Provided data START

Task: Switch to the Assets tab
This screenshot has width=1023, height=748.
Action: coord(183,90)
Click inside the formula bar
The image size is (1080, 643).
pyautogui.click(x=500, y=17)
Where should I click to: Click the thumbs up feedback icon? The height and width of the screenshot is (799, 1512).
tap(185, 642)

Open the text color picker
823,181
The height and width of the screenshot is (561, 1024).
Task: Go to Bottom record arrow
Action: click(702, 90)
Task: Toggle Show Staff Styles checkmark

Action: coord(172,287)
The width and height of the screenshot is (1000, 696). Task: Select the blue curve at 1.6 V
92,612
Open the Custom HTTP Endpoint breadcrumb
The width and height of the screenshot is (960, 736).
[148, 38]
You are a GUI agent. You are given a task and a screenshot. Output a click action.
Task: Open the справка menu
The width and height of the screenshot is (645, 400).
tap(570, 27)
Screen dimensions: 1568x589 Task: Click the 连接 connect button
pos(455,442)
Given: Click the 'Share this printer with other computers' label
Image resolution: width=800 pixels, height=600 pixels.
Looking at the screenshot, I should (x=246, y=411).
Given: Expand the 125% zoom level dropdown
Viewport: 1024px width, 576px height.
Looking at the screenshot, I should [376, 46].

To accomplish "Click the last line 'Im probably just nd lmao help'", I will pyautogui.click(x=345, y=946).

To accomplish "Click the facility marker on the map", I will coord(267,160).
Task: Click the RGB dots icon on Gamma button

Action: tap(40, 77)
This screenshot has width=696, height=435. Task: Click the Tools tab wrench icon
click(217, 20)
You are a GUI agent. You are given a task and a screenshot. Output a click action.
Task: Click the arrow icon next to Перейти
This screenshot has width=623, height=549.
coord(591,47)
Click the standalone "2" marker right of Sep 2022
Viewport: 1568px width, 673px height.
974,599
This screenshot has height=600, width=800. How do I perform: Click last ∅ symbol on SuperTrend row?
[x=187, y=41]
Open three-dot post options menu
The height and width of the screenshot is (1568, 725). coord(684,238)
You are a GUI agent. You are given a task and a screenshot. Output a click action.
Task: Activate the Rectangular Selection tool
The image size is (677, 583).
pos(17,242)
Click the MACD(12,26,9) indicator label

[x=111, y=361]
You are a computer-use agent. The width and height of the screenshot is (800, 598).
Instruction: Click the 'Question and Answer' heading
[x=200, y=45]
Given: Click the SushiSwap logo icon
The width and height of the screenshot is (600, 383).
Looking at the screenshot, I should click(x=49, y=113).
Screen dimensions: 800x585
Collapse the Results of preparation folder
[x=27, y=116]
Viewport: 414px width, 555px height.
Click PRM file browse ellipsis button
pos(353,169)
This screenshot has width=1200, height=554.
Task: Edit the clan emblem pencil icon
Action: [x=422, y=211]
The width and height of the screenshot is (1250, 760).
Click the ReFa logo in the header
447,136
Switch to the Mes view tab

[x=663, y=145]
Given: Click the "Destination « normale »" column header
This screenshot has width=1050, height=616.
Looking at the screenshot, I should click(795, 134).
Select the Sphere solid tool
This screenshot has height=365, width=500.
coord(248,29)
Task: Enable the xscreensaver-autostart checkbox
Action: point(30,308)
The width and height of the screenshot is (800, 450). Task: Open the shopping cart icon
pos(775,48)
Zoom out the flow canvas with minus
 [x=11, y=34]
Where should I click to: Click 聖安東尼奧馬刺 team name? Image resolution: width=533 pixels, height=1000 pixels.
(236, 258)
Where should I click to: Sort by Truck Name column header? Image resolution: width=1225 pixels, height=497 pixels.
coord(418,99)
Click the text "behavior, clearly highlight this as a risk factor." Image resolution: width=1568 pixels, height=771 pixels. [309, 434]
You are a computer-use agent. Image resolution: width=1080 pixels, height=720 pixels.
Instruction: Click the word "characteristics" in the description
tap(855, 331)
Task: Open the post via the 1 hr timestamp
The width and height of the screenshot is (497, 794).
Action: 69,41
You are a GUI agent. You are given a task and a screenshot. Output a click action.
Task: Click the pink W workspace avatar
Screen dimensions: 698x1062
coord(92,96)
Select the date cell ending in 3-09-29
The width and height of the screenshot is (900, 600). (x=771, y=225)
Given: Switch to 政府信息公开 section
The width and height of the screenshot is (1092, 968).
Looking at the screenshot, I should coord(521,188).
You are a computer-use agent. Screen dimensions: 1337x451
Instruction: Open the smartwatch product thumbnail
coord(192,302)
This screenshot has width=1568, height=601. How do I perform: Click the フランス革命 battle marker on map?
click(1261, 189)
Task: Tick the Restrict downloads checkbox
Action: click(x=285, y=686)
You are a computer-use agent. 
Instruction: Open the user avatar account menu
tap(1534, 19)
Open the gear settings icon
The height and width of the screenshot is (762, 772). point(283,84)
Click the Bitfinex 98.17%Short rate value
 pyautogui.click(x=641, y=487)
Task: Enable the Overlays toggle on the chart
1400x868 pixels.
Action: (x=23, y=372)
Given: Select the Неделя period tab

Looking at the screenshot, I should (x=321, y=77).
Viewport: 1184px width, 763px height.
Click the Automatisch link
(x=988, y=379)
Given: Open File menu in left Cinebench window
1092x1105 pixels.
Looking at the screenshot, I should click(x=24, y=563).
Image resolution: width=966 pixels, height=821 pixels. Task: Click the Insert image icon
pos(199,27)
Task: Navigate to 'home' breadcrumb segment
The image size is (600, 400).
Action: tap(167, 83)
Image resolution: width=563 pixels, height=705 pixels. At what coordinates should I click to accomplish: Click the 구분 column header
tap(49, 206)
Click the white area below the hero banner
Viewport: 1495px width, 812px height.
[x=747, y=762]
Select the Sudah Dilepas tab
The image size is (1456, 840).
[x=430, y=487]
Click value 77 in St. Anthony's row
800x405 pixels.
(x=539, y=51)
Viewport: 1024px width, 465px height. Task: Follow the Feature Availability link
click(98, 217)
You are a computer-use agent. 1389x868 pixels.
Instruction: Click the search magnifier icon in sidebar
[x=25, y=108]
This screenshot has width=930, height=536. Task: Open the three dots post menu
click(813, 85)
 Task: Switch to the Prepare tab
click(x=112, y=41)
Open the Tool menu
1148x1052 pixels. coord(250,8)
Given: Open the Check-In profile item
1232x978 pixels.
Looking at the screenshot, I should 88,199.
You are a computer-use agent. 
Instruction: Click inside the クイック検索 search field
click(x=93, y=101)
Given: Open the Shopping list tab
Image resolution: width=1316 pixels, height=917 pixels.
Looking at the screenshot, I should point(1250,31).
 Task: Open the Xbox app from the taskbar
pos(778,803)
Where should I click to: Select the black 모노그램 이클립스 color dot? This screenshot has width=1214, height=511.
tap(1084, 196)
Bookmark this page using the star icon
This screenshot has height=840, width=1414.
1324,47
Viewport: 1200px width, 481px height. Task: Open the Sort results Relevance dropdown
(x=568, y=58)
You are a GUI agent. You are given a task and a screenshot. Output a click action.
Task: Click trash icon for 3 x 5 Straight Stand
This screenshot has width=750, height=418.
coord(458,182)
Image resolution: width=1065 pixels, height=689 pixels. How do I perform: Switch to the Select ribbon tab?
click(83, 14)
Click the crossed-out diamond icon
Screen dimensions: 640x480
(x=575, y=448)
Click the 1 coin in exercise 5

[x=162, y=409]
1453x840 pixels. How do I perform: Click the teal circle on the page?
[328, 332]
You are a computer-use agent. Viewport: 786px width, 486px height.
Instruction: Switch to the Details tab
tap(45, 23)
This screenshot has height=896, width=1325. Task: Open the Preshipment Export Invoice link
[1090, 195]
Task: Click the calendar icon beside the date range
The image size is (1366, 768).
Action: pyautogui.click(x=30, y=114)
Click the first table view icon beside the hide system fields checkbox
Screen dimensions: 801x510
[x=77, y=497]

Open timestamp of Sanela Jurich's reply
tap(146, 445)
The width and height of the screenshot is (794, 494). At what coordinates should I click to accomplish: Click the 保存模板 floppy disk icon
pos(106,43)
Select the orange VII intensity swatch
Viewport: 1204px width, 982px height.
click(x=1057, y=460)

Provided data END

Your task –
Within the entries above, how many lines contain "will"? Respond with the number only.

Solved problem –
2